ECEN301 (2019) - Embedded Systems


This course details how embedded controllers can be used to solve a number of real-world engineering problems. The main emphasis is on 8-bit microprocessors, logic systems to support them and techniques to interface them with the physical world. Specific topics include microcontrollers, sensors, actuators, signal conditioning, filters, analogue to digital conversion, systems analysis and introductory control. Practical experience is gained through the use of programming a microcontroller in a high level language and interfacing it to real-world systems.

Course learning objectives

Students who pass this course will be able to:

  1. Be skilled in the high-level use of a microcontroller to solve a variety of real-world problems. (3b)
  2. Understand the advantages and disadvantages of a range of different sensors, signal conditioning and signal processing elements of an embedded control system and be able to select the option best suited for a variety of engineering applications. (3b) (3e)
  3. Be familiar with the physical principles of analogue to digital conversion and sampling theorems. From a knowledge of the advantages and disadvantages of a variety of ADC techniques, the student will be able to select the appropriate device for a range of engineering applications. (3b)
  4. Have a basic understanding of the embedded Linux operating system. Understand the advantages and disadvantages of bare metal programming versus using an embedded operating system. The student should be able to interface sensors/actuators to an embedded operating system. (3b)
  5. Understand and be able to apply the concepts of transfer functions and Bode Approximations in order to predict the behaviour of a simple system. (3a) (3c)
*-*-*
- AIM OF THE EXERCISE:
Reproduce the embedded systems course description between "1. Be skilled" and "range of engineering applications. (3b)", inclusive.
*-*-*
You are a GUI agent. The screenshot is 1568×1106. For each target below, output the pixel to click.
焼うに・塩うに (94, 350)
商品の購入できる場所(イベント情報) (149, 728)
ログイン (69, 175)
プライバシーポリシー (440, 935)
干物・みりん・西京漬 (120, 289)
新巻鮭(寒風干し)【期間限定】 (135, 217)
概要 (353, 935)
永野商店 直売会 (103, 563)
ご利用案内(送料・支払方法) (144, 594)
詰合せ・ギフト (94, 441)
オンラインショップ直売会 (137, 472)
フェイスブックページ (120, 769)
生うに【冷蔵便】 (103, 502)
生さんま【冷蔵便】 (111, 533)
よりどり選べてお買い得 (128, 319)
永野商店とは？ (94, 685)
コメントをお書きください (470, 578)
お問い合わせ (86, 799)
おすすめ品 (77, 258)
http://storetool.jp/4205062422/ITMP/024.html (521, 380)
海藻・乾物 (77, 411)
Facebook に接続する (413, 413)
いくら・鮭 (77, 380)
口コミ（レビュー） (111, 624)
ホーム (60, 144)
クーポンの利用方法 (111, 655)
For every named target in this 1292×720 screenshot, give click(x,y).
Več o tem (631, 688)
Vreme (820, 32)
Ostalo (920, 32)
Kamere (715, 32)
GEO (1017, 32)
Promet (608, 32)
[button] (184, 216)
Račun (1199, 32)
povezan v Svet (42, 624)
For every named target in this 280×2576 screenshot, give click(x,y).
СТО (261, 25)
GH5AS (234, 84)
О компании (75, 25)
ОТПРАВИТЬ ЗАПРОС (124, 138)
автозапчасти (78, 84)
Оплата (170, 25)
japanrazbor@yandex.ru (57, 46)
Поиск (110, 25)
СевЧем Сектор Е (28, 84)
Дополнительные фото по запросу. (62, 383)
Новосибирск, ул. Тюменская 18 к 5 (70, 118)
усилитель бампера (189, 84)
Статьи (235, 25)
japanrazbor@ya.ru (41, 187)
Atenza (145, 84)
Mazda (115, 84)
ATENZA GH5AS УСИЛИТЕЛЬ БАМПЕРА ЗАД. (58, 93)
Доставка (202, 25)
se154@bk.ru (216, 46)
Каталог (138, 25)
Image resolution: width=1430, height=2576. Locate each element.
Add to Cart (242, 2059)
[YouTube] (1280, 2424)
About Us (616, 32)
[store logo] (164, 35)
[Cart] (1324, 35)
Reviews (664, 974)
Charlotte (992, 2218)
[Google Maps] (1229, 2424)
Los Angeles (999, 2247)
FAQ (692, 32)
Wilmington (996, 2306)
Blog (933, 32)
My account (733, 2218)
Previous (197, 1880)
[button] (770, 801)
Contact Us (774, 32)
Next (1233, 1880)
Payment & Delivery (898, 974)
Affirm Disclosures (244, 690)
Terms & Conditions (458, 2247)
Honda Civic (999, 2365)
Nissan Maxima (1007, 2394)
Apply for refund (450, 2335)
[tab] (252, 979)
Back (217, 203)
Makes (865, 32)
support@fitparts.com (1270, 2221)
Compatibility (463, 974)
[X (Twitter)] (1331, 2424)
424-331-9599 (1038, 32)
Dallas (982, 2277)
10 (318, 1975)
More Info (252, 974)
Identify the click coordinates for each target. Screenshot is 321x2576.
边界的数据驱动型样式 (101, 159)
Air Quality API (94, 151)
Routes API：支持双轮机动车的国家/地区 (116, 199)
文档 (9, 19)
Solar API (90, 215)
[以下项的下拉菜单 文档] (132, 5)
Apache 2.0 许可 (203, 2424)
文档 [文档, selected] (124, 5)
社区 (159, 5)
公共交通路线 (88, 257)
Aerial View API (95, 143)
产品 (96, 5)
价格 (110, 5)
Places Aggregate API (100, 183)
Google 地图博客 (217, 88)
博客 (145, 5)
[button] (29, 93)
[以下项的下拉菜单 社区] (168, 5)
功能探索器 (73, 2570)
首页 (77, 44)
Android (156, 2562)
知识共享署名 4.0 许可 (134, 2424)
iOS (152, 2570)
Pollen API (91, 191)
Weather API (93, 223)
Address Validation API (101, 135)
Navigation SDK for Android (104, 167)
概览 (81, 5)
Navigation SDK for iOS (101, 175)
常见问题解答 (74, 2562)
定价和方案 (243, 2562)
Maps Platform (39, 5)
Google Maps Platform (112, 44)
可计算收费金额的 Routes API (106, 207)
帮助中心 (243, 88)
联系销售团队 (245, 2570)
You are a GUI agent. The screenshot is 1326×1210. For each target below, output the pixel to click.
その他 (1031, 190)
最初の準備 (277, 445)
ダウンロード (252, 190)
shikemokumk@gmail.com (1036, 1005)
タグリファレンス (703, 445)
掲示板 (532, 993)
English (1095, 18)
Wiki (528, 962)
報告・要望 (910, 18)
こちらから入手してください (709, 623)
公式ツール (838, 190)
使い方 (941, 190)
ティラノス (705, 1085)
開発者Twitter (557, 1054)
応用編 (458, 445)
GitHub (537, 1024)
*-*-*
- SOLUTION BELOW:
1. Be skilled in the high-level use of a microcontroller to solve a variety of real-world problems. (3b)
  2. Understand the advantages and disadvantages of a range of different sensors, signal conditioning and signal processing elements of an embedded control system and be able to select the option best suited for a variety of engineering applications. (3b) (3e)
  3. Be familiar with the physical principles of analogue to digital conversion and sampling theorems. From a knowledge of the advantages and disadvantages of a variety of ADC techniques, the student will be able to select the appropriate device for a range of engineering applications. (3b)